I have a good reason for endorsing darkness in children’s books – I’m not just a terrible, child-hating sadist. The world is a large and frightening place, full of dangers, and children are particularly vulnerable. They are small, and naive, and powerless within the systems which govern human lives. Children’s literature should prepare them for this, warn them about danger, and give them a way of understanding misfortune. The sorrows of good children’s books have morals.
And the moral of ‘A Series of Unfortunate Events‘ is: Do not trust adults. Count on your wits; count on each other. Read, think, be brave, because no one is coming to save you. Don’t count on adults. They will fail you, either through corruption, or incompetence, or mortality. Even the kind ones, the well-meaning ones, will not be able to save you when wickedness comes. And wickedness will always come.
What a great moral!
One of the measures of a really good book is whether it can get you wound up even if you know what’s going to happen. Each of the ‘Series of Unfortunate Events‘ that I have read so far (The Trouble Begins) adheres to a basic formula: meet a new guardian, lose the guardian to Count Olaf, escape Olaf’s clutches at the very last.
But, despite my perfect certainty about what was going to happen, I found myself getting emotional, angry and scared, during each book. Partly, this is because the consistent failure of the adults around the Baudelaires is hard to read about. Each time that the children identify Count Olaf in disguise, and each time they are disregarded by their caretakers, you suffer with them a little. You feel the rage of the child; you do not sympathize with the adults. And the structures which bind them, like the law, like their parents’ will, which were designed to keep them safe, instead trap them and their guardians again and again. These books are the best indictment of adulthood I’ve ever seen.

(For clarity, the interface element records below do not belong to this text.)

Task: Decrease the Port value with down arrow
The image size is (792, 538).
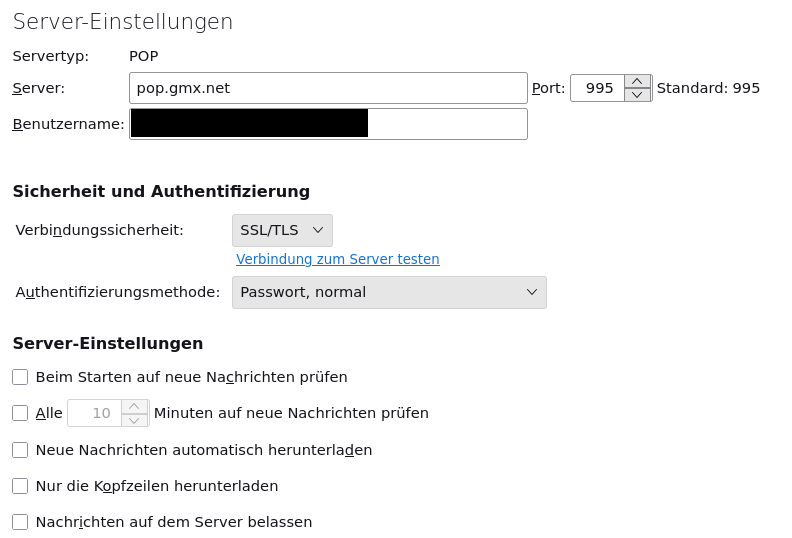Action: pos(637,95)
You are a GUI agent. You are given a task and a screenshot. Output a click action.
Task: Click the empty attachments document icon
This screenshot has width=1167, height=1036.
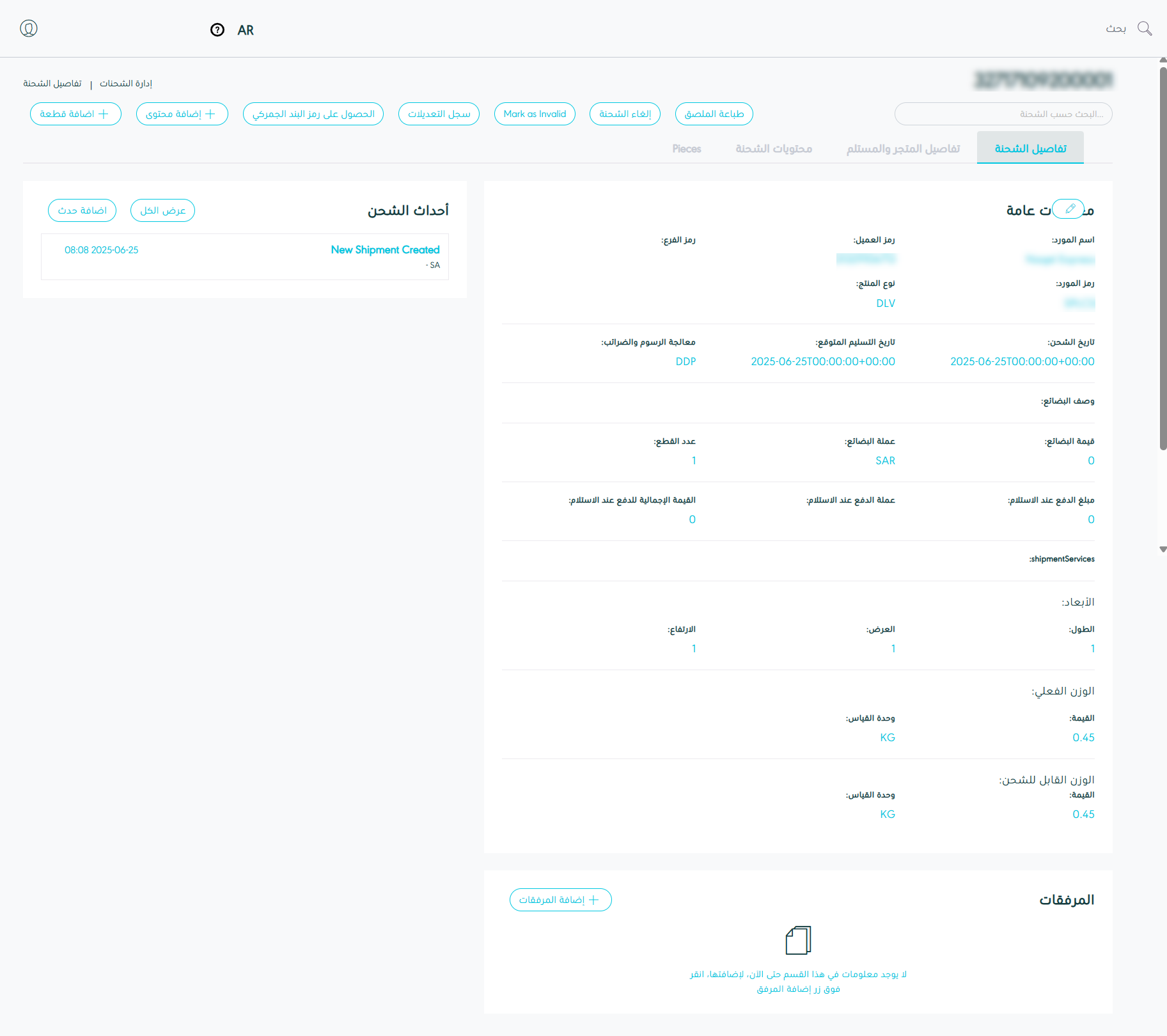[x=798, y=940]
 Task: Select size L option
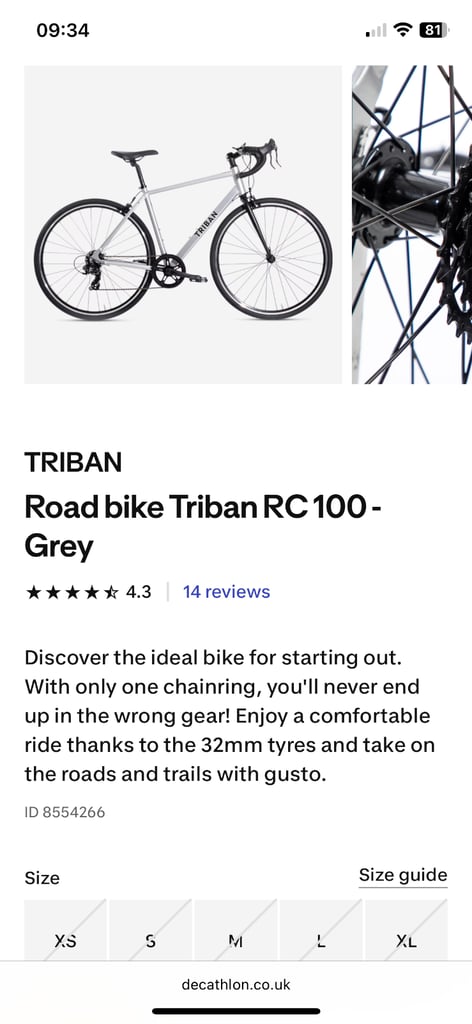[x=321, y=930]
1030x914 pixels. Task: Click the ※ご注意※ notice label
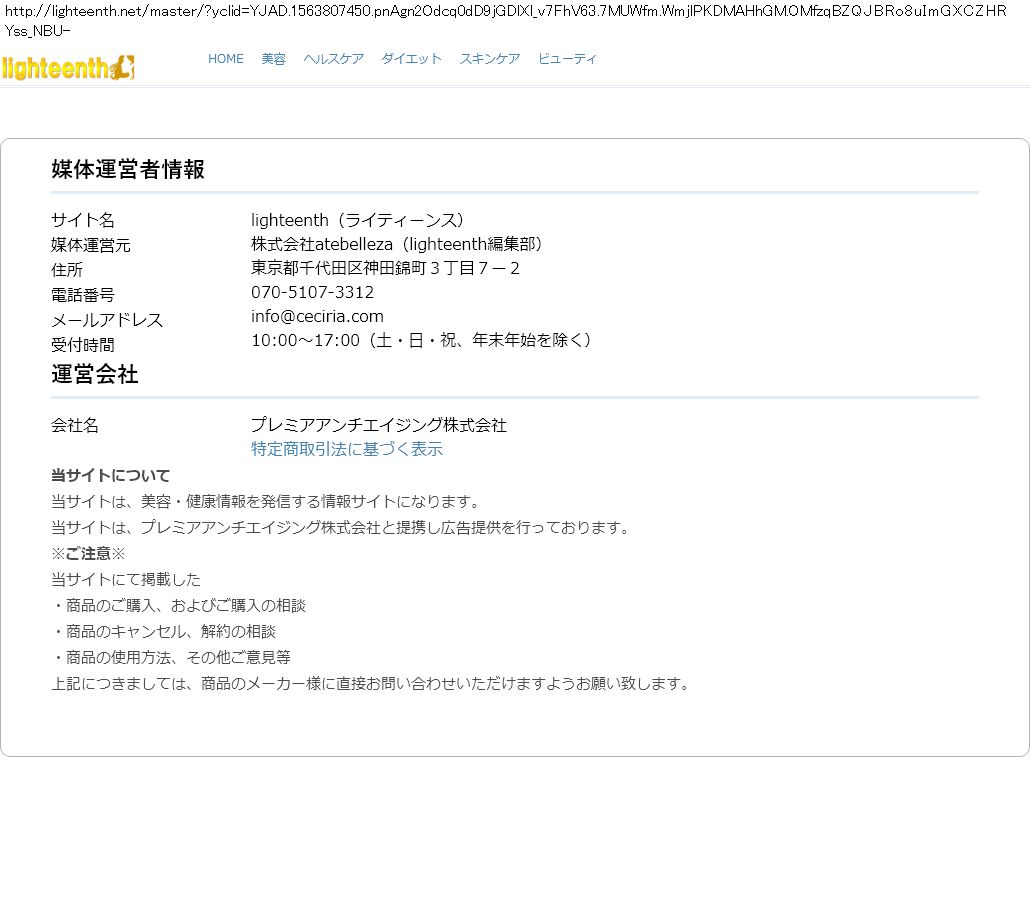88,554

Most importantly, though: they are funny. They are really funny, and weird. They are studded all over with strange asides and examples, presented in the wry voice of an unknown narrator.

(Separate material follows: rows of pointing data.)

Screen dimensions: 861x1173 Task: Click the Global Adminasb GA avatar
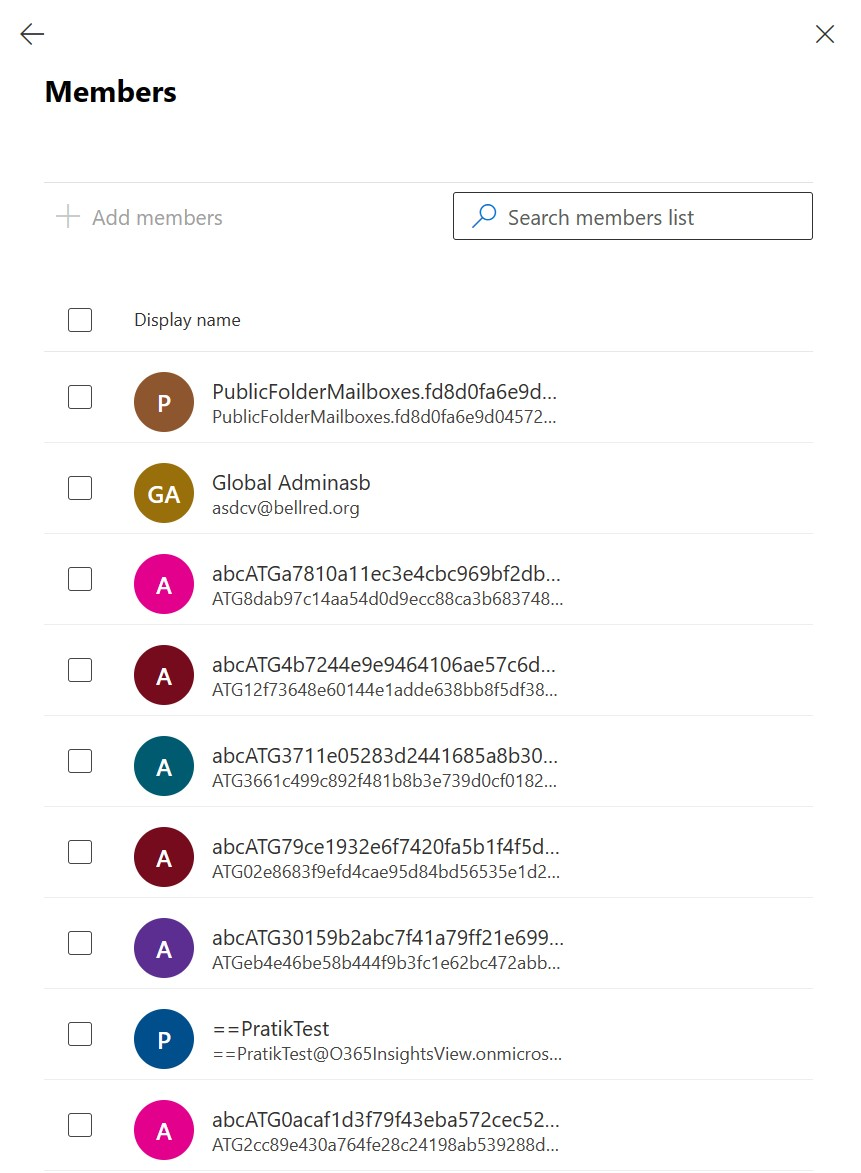[x=164, y=493]
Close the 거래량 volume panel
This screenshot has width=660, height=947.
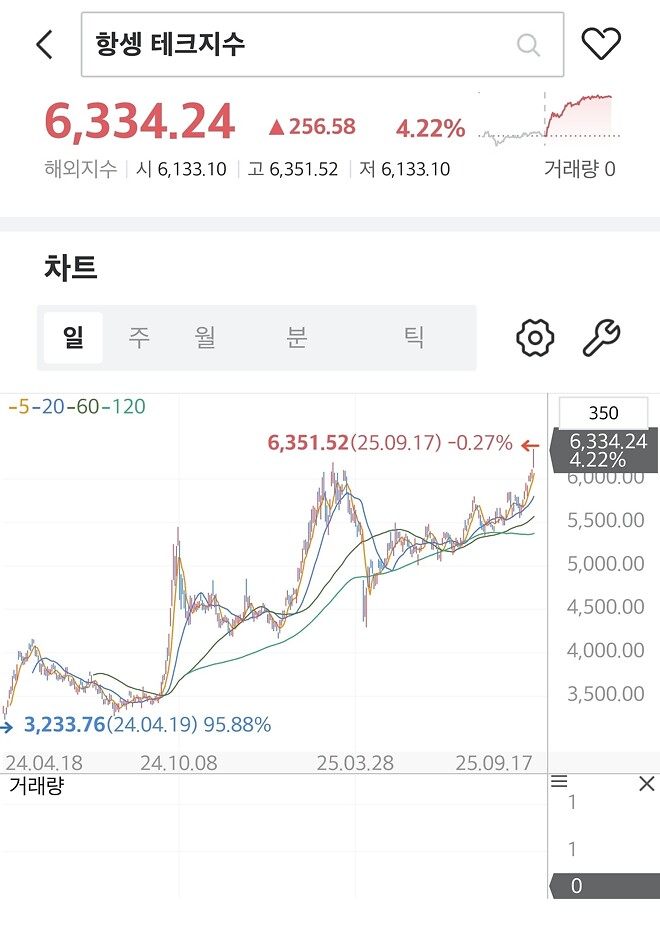coord(646,784)
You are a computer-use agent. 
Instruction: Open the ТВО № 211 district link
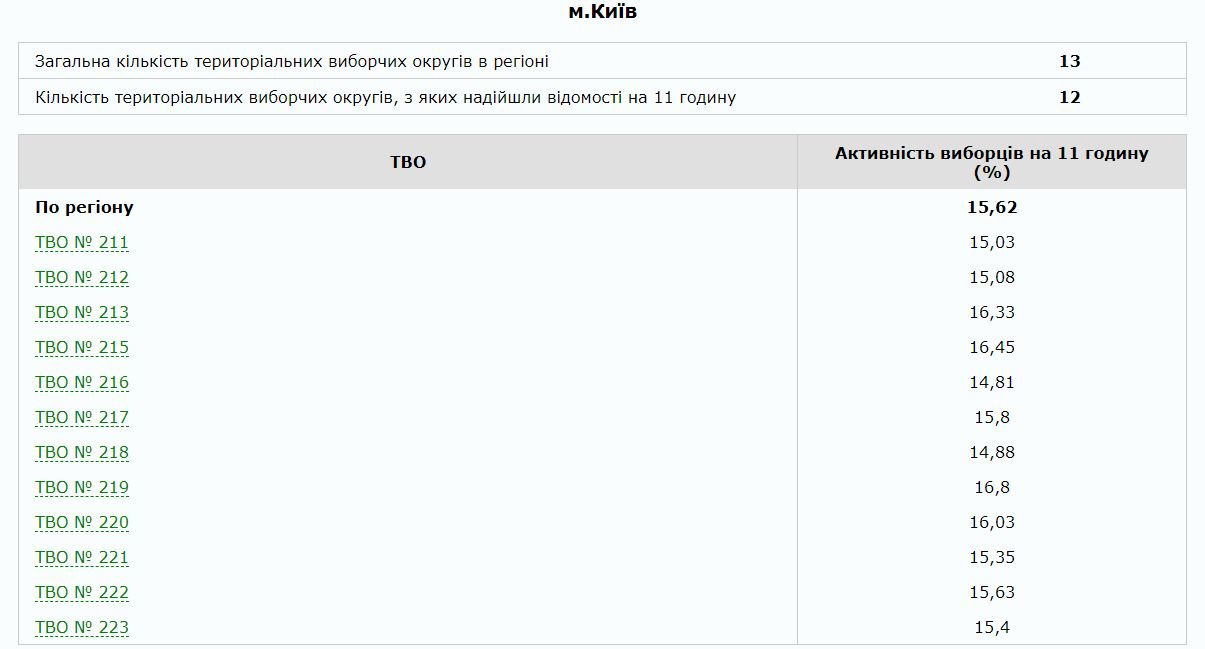coord(83,242)
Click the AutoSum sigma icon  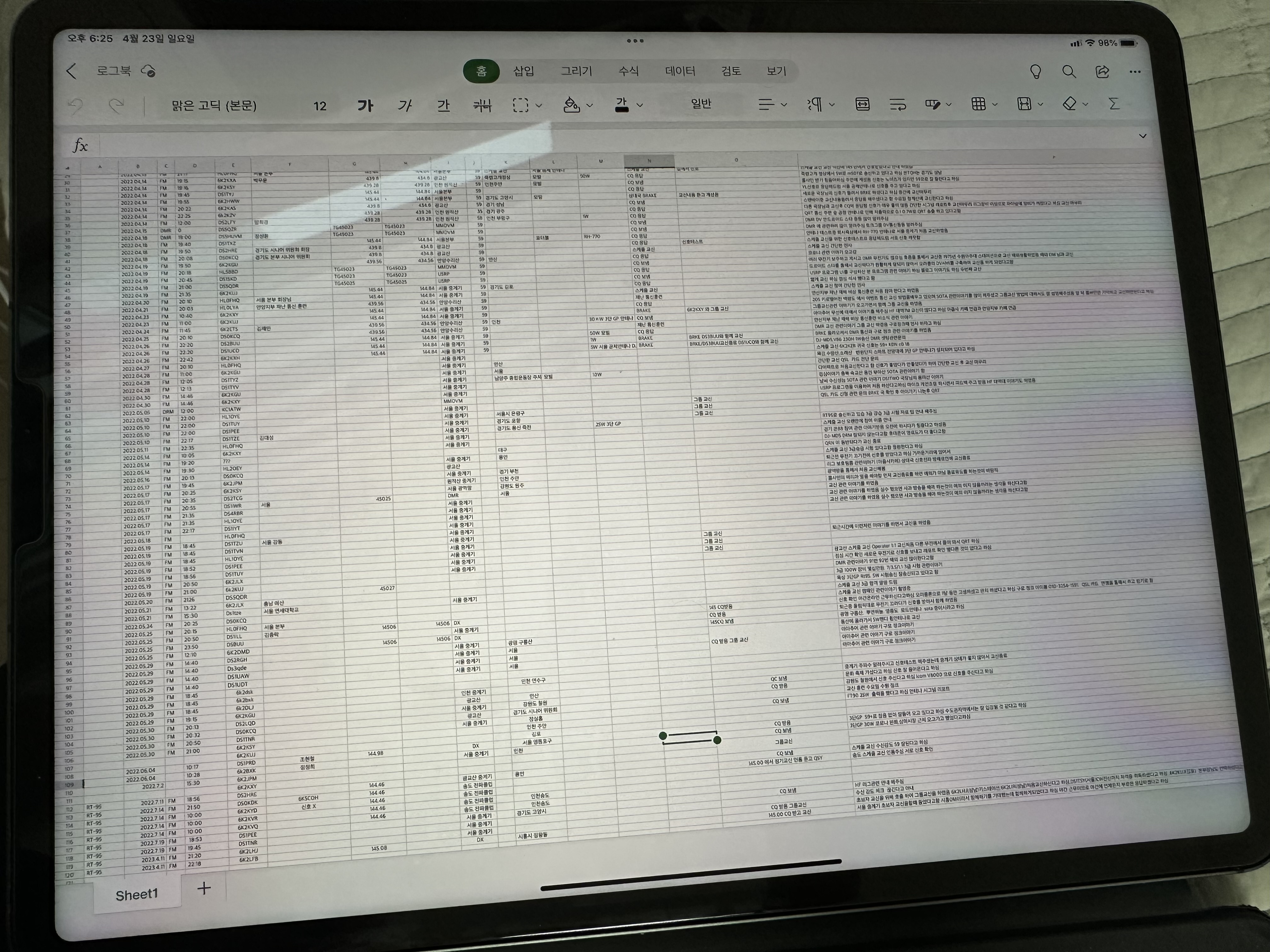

“Unless you are a lawyer, it will probably strike you as odd that Count Olaf’s plan was defeated by Violet signing with her left hand instead of her right. But the law is an odd thing. For instance, one country in Europe has a law that requires all its bakers to sell bread at the exact same price. A certain island has a law that forbids anyone from removing its fruit. And a town not too far from where you live has a law that bars me from coming within five miles of its border.” (‘The Bad Beginning‘, p. 153)
“Dramatic irony is a cruel occurrence, one that is almost always upsetting, and I’m sorry to have it appear in this story, but Violet, Klaus, and Sunny have such unfortunate lives that it was only a matter of time before dramatic irony would rear its ugly head.

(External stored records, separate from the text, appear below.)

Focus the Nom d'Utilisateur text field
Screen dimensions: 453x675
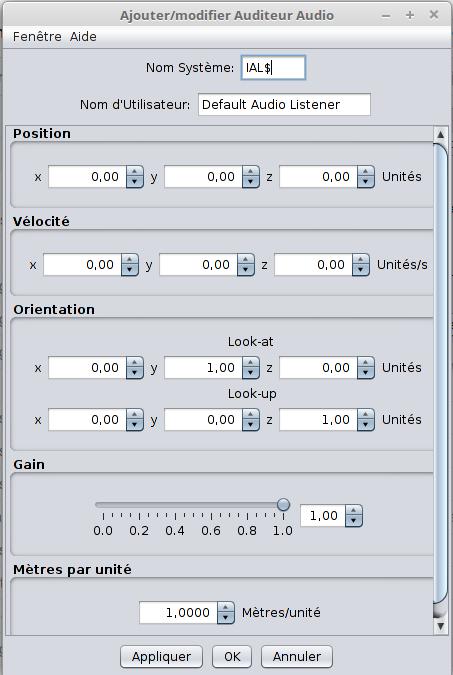click(x=284, y=105)
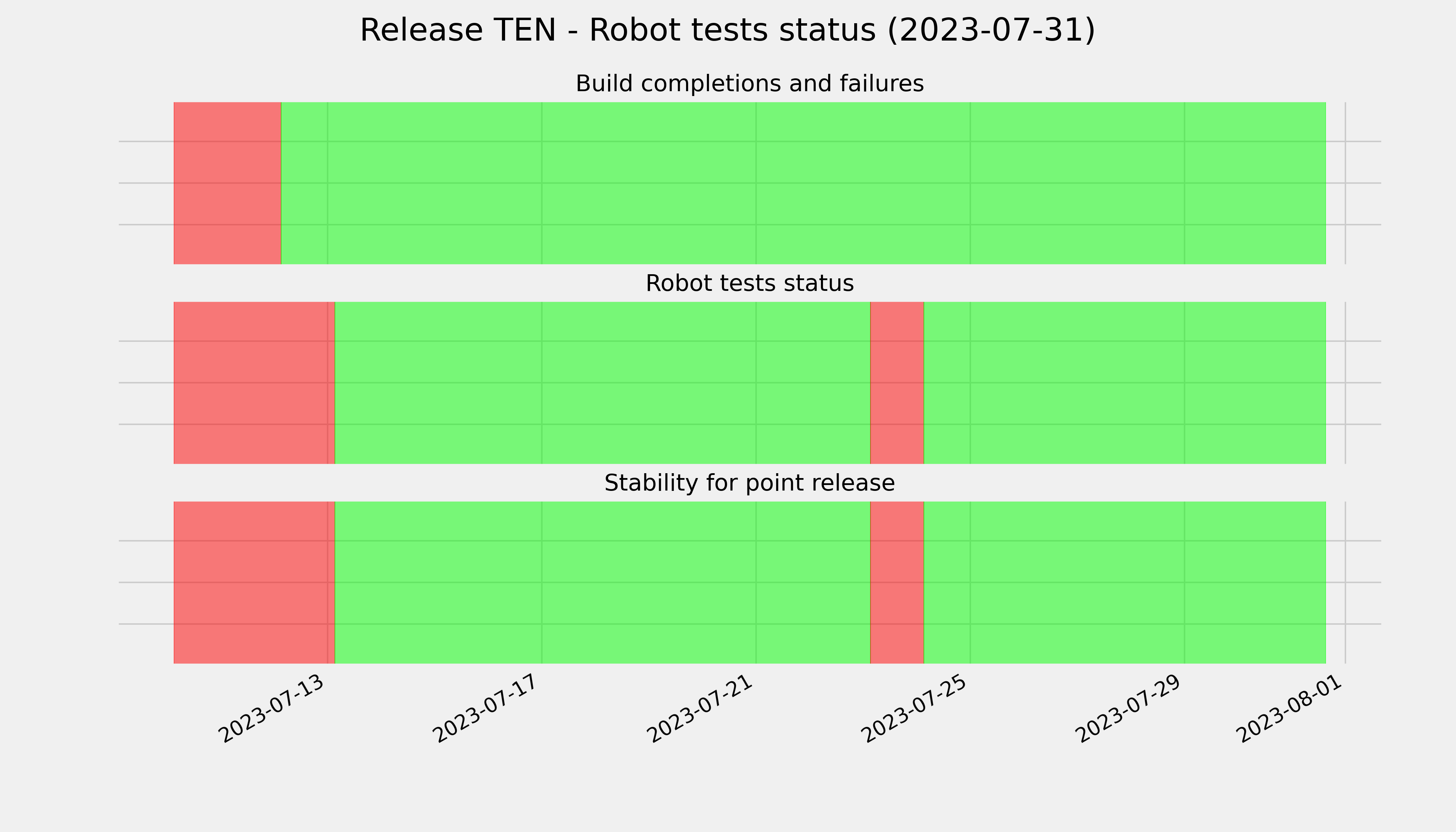Click green area between red blocks in Robot tests chart
The height and width of the screenshot is (832, 1456).
pos(602,383)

As you and I listen to Uncle Monty tell the three Baudelaire orphans that no harm will ever come to them in the Reptile Room, we should be experiencing the strange feeling that accompanies the arrival of dramatic irony. This feeling is not unlike the sinking in one’s stomach when one is in an elevator that suddenly goes down, or when you are snug in bed and your closet door suddenly creaks open to reveal the person who has been hiding there. For no matter how safe and happy the three children felt, no matter how comforting Uncle Monty’s words were, you and I know that soon Uncle Monty will be dead and the Baudelaires will be miserable once again.” (‘The Reptile Room‘, p. 32)
I loved these books. I wish they had existed when I was a kid – I would have loved them then, too. Dark, funny, weird: these are hard things to do well in children’s literature. To do all three well at once is remarkable.